Season One of the show leaves off with Barb - Bill's first wife - not winning the mother of the year award, Margie (Margene) discovering that she is pregnant, and Roman Grant (leader of the polygamous compound at Juniper Creek) being seriously wounded. But Season One turns out to be child's play in comparison with the events of Season Two.
In Season Two, Nikki (Nicolette) - Bill's second wife - is more manipulative than ever, leaving the audience wondering just how far she'll go to become first wife. Bill, who for all of his faults appears to be a decent person in Season One, also becomes more deceptive (both at home and in his business dealings) as he secretly courts a woman that he considers for a fourth wife and wrests a gambling company named Weber Gaming away from two polygamous factions.
The political intrigue surrounding Juniper Creek and the Grant family also becomes more pronounced in Season Two, with many unexpected twists from characters such as Alby Grant (Nikki's brother), and Adaleen Grant, Nikki's biological mother.
The most notable difference between Season One and Season Two however is the focus on how the Henrickson's secret life of polygamy affects Barb and Bill's two oldest children, Ben and Sarah. Sarah, the Henrickson's oldest child, becomes resentful of her parent's choice as the season progresses and takes action in the last episode of the season to ensure that she never makes the same choice as her parents. In contrast, Ben, (now sixteen in Season Two) begins to romanticize the idea of leading a polygamous life like his father. He ends his relationship with his girlfriend and beings to court two girls (twin sisters) from the compound at Juniper Creek.
With each event that unfolds in Season Two, Big Love fights past being just entertainment and tackles the hard questions of polygamy and the LDS fundamentalist lifestyle.

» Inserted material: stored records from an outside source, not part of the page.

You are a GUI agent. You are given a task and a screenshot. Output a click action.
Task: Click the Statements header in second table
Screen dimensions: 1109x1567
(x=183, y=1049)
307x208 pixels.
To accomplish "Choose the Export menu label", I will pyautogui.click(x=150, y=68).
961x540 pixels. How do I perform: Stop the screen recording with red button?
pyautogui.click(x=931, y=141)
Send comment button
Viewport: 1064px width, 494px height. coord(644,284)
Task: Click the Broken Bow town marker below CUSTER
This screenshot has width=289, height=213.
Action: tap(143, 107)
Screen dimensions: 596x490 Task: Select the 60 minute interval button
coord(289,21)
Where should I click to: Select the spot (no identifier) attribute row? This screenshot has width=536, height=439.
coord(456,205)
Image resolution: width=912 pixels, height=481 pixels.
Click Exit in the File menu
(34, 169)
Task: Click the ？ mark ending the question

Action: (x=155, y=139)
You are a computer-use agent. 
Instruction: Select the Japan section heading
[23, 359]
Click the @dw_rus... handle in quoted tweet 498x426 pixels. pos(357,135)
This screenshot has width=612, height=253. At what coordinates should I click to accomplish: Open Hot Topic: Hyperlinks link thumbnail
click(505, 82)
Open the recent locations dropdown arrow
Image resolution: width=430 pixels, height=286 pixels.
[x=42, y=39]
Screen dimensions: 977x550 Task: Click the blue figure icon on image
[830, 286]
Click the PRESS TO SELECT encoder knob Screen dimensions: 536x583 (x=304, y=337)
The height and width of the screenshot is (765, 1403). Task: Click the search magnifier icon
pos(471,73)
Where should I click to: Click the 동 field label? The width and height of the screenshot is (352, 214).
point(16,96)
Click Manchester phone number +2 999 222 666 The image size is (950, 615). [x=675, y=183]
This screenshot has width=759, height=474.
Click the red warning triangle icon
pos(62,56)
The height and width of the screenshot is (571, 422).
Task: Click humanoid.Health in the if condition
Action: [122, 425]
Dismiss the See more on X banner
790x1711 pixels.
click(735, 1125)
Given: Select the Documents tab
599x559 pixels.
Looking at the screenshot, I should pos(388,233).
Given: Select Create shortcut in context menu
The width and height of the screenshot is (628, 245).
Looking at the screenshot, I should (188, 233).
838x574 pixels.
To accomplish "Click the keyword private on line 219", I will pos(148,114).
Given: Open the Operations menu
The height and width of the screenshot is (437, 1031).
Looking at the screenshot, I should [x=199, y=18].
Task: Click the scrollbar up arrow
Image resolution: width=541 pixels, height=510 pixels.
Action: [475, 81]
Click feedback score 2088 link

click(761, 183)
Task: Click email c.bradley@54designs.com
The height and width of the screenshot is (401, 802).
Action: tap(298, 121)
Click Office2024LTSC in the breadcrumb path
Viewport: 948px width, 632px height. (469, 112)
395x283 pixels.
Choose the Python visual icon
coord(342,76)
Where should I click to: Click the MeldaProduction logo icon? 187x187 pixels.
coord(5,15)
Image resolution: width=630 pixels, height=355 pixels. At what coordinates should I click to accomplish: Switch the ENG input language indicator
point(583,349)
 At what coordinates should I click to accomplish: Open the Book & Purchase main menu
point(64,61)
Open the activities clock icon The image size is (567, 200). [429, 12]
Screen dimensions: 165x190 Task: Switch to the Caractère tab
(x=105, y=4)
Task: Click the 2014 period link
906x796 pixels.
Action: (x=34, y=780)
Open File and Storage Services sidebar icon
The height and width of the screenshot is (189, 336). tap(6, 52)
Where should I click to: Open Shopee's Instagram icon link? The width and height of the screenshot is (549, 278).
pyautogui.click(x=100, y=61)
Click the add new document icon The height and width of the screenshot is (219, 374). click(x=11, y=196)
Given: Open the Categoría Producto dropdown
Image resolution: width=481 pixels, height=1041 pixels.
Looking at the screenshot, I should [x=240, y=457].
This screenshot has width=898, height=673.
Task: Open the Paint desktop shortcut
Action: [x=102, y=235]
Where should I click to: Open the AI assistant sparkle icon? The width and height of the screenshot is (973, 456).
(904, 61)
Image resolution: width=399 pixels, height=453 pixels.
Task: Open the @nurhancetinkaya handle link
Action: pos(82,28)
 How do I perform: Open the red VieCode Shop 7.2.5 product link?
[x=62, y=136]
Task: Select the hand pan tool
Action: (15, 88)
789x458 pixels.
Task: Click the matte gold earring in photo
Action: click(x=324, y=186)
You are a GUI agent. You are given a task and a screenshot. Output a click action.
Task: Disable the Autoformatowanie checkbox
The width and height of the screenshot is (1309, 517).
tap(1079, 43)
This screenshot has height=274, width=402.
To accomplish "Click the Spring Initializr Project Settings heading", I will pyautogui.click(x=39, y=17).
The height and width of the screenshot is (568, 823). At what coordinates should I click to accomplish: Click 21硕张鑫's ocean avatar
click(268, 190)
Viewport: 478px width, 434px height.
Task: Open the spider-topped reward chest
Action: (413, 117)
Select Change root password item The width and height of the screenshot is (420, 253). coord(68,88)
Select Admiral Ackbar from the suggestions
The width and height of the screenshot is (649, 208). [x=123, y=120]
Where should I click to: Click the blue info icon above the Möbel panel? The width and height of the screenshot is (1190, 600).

The bottom line is that Season Two of Big Love does not disappoint; there is no adequate way to express how tastefully, artfully, and successfully the staff of Big Love portrays what is considered difficult subject matter. Each event that unfolds in Season Two of Big Love fights past being just entertainment and tackles the hard questions of polygamy and the LDS fundamentalist lifestyle.
While some individuals may find certain aspects of Big Love offensive, I hope that people will be willing to look past something that might make them uncomfortable to an experience that is both entertaining and highly enlightening. It is especially a must-see series for anyone who is interested in shows that deal with religion or the psychology of cults.